■ What you are asked to do:
Reproduce the data word for word, starting at the line that contains "30 (144, 940)" and ending after the line that contains "66 (300, 940)".

>>>>

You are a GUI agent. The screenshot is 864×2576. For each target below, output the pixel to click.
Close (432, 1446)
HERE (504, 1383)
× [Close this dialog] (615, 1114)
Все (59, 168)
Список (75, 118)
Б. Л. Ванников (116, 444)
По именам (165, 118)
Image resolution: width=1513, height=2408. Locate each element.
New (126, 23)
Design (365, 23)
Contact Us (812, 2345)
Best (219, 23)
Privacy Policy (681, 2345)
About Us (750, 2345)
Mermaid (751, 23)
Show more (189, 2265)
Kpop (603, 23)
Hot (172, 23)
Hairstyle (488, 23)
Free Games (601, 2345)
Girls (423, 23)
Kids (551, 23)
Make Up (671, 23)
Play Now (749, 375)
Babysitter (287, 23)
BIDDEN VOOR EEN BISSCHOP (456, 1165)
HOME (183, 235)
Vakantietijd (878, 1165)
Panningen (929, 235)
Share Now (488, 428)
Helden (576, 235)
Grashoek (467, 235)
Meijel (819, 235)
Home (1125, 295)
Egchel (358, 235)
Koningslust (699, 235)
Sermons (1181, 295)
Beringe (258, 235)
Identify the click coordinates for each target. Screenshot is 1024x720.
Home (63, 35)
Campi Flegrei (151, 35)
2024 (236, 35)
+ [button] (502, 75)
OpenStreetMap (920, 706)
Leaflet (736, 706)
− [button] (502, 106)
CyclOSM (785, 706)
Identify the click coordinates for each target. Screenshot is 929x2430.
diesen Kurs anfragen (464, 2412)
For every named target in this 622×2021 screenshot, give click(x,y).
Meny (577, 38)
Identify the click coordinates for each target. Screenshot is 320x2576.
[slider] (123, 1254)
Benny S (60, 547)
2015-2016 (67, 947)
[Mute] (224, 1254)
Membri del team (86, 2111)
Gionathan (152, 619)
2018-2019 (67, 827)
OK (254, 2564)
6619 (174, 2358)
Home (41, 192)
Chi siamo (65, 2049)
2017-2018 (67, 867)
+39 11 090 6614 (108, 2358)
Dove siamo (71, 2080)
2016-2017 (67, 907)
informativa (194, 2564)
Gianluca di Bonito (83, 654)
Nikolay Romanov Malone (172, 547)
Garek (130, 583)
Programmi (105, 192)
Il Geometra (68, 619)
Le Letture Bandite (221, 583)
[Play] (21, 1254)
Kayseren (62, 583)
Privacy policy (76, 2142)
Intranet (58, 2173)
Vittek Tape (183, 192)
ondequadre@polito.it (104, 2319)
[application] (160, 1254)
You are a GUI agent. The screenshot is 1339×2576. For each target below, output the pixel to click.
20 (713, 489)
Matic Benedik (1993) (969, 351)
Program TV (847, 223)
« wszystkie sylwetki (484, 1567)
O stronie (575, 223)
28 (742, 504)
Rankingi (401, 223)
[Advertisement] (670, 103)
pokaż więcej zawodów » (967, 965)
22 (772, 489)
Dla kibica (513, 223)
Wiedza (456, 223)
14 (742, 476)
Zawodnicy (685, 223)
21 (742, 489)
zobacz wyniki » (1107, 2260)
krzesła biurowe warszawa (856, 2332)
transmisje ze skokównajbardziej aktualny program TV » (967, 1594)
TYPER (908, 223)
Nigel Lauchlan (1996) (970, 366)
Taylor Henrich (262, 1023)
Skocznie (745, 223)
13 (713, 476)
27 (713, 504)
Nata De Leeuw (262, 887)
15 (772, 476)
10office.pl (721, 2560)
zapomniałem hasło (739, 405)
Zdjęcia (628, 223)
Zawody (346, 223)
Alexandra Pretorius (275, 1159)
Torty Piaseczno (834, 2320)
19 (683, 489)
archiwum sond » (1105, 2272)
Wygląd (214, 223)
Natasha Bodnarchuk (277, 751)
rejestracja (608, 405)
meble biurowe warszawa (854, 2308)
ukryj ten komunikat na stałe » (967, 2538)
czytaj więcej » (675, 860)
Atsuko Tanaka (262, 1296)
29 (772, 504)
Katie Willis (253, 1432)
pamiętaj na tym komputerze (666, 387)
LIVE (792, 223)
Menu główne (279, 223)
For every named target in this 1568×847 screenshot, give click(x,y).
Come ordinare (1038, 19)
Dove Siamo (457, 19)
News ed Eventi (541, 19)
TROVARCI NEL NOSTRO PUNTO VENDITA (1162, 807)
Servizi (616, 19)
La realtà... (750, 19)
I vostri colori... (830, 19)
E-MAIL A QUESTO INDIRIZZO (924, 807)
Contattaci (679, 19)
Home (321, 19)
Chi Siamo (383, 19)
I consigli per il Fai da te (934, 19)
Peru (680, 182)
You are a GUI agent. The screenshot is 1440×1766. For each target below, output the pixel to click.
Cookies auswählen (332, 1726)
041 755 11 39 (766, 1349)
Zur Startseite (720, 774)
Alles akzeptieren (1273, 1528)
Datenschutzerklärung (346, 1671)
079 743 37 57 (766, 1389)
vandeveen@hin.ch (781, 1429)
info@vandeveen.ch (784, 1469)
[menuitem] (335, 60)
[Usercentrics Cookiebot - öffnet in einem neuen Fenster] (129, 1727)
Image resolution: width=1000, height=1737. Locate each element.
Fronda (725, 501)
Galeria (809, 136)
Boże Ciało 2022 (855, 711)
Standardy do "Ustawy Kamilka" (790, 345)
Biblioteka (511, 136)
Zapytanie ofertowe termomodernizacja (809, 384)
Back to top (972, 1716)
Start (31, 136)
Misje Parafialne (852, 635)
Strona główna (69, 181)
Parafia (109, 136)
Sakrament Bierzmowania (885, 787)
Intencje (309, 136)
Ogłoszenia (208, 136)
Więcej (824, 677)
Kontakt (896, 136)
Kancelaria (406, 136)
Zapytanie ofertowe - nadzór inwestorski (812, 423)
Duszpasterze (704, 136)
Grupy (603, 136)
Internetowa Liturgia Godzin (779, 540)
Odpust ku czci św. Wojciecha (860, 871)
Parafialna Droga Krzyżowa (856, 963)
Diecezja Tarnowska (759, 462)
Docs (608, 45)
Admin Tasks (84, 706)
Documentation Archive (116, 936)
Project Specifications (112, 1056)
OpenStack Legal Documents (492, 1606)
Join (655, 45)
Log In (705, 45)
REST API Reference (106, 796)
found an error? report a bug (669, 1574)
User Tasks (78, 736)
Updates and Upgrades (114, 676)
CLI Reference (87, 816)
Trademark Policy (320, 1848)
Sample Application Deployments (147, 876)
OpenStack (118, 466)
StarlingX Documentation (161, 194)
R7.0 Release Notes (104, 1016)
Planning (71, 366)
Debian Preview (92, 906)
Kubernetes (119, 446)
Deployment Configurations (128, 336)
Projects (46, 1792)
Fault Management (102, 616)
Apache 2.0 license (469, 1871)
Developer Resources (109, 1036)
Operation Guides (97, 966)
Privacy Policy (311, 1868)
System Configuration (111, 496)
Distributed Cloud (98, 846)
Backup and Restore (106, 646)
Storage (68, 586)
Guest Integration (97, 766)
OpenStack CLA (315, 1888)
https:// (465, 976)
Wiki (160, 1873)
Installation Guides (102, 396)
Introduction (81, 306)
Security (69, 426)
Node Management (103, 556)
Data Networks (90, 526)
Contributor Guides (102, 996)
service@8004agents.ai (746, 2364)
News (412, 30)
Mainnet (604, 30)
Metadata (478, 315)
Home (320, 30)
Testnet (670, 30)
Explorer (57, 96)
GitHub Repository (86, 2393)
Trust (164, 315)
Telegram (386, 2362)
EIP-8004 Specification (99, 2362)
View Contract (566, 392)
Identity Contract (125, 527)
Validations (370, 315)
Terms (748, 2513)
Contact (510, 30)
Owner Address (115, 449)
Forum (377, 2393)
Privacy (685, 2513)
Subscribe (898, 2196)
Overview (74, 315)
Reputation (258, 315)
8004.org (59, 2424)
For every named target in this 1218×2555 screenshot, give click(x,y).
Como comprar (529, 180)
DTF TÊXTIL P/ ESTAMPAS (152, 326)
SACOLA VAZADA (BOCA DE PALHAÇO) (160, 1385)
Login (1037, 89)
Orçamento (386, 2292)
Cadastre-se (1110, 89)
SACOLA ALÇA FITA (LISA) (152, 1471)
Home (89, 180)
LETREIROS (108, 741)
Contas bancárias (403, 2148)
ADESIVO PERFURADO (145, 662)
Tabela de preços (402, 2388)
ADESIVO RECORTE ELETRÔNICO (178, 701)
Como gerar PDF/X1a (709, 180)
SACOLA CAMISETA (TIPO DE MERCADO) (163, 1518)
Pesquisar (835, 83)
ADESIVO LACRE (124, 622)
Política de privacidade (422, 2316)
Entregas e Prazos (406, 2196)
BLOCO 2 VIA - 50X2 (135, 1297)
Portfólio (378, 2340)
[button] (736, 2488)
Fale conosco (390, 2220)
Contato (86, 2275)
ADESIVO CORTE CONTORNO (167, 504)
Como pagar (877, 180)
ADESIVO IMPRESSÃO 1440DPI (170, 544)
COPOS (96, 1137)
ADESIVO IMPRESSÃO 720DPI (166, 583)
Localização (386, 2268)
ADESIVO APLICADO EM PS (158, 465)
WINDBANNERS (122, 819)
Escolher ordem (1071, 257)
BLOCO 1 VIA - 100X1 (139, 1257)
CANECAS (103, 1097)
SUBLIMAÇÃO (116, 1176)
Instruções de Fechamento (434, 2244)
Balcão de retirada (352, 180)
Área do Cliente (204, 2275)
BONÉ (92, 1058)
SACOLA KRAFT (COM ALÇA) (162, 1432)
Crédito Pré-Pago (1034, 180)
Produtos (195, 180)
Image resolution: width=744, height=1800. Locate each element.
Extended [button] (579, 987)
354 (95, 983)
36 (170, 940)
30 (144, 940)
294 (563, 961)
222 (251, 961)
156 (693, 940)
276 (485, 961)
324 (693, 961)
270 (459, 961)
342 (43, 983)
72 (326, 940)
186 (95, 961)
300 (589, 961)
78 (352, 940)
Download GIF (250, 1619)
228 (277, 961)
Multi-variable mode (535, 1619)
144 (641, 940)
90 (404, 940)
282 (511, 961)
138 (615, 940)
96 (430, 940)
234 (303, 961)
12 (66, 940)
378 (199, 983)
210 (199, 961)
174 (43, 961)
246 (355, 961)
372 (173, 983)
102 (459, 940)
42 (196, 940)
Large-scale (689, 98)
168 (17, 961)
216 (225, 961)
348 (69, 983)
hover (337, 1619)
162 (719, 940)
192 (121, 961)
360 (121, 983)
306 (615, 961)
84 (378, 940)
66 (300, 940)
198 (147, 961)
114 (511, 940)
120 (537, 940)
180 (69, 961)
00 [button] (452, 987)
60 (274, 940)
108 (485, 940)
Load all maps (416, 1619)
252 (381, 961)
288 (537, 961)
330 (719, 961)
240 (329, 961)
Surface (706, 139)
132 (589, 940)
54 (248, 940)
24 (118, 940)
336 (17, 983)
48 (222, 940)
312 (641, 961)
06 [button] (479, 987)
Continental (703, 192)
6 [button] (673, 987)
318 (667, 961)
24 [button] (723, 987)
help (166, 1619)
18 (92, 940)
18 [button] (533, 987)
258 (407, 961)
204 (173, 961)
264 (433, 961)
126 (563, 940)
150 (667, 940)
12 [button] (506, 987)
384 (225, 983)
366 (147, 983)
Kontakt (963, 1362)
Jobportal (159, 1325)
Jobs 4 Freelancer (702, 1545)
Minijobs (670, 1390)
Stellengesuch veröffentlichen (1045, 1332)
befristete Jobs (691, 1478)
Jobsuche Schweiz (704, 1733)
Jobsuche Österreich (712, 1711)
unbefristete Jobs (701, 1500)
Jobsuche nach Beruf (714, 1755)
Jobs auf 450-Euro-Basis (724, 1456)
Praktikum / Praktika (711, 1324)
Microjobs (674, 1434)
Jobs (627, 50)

<<<<

■ Worked answer:
30 (144, 940)
294 (563, 961)
222 (251, 961)
156 (693, 940)
276 (485, 961)
324 (693, 961)
270 (459, 961)
342 (43, 983)
72 (326, 940)
186 (95, 961)
300 (589, 961)
78 (352, 940)
Download GIF (250, 1619)
228 (277, 961)
Multi-variable mode (535, 1619)
144 (641, 940)
90 (404, 940)
282 (511, 961)
138 (615, 940)
96 (430, 940)
234 (303, 961)
12 (66, 940)
378 (199, 983)
210 (199, 961)
174 (43, 961)
246 (355, 961)
372 (173, 983)
102 (459, 940)
42 (196, 940)
Large-scale (689, 98)
168 (17, 961)
216 (225, 961)
348 (69, 983)
hover (337, 1619)
162 (719, 940)
192 (121, 961)
360 (121, 983)
306 (615, 961)
84 (378, 940)
66 (300, 940)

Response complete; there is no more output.